The ugly colon is a sick colon. Sick colons may be responding to an autoimmune disease such as inflammatory bowel disease (IBD). IBD can be broken down into a few different classifications. Colitis is a condition involving inflammation of the colon, as is Crohn’s disease. Diverticulosis is a condition in which pockets form on the outside of the colon, when the pockets become inflamed the disease becomes Diverticulitis. Either condition involves pain, fever, diarrhea or constipation. The most ugly colon is the one which has untreated polyps that have become cancerous. Colon cancer confined within the wall of the colon is usuallycurable with surgery. If left untreated the cancer will spread to lymph nodes, where it can also be cured through surgery and chemotherapy.

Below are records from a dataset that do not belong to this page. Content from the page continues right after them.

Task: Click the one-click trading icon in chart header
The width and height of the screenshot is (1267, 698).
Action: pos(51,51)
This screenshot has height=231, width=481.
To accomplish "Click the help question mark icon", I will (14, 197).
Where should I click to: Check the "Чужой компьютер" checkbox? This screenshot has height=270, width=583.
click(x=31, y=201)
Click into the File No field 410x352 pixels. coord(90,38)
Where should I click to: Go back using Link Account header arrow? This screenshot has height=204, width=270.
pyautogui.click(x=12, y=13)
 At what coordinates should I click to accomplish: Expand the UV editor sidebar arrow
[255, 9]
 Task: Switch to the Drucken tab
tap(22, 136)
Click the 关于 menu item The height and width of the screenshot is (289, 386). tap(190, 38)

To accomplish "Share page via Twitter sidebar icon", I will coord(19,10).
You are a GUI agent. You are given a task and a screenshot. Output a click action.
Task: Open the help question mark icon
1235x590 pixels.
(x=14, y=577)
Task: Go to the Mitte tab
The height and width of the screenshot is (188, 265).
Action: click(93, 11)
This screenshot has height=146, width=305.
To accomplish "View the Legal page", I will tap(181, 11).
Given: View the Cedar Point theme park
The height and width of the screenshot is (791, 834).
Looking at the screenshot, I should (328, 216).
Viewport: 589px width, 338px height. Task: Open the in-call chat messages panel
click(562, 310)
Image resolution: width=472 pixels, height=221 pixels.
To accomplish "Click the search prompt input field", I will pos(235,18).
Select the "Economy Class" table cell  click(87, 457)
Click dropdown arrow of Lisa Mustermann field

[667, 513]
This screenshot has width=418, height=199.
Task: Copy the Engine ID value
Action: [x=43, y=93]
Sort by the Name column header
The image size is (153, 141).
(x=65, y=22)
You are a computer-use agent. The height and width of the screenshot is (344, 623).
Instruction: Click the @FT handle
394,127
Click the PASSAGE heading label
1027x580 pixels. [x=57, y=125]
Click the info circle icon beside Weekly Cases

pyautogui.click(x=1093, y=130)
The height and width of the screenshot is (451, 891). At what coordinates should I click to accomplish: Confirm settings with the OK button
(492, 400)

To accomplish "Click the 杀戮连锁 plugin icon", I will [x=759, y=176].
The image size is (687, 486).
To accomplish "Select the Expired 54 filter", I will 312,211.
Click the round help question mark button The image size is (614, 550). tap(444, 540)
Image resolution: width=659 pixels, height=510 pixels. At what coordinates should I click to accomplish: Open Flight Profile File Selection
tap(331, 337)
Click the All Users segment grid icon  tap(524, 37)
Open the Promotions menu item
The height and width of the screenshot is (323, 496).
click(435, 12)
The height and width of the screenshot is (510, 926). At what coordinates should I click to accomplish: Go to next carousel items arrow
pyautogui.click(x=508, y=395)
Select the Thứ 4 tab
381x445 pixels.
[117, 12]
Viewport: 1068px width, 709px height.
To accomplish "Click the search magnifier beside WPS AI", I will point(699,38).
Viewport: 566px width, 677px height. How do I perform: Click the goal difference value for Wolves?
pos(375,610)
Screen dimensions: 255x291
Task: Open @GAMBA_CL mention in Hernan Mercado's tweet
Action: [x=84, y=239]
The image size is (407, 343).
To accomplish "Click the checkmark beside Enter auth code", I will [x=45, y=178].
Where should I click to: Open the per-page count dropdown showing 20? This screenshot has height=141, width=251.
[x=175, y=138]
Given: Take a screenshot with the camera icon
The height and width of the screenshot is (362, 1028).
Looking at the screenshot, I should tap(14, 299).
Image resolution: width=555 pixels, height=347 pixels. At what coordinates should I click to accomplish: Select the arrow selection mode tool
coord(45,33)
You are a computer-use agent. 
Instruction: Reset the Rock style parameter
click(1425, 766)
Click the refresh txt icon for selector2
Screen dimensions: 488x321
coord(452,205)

It is impossible to predict how our colon will develop and if it will be good, bad or ugly as we get older. But we can try to keep it in the realm of ‘good’ with proper diet, lots of fluids and regular bowel movements. The media is always giving us recommendations for healthy eating to benefit our entire body, let alone our colon. Most people know that eating lots of vegetables, probiotics and drinking water will keep our bowels happy and regular. But you do not hear very much about the benefits of colon hydrotherapy, or enemas. An enema or high colonic are a less invasive version of hydrotherapy. The enema flushes out the last third of the colon while hydrotherapy cleans out all five feet of the large intestine. That is a pretty shocking concept to someone who has not had the experience. Many people swear by the procedure, saying it stimulates their immune system and flushes out toxins that can cause headaches. Even celebrities have spoken out in favor of hydrotherapy. Most notable is the late Princess Diana. She received hydrotherapy three times a week and credited it with keeping her slim figure. Even the famous Mae West believed in the benefit of a morning enema. She claimed her regular enemas kept her feeling vivacious and her mind sharp even in old age.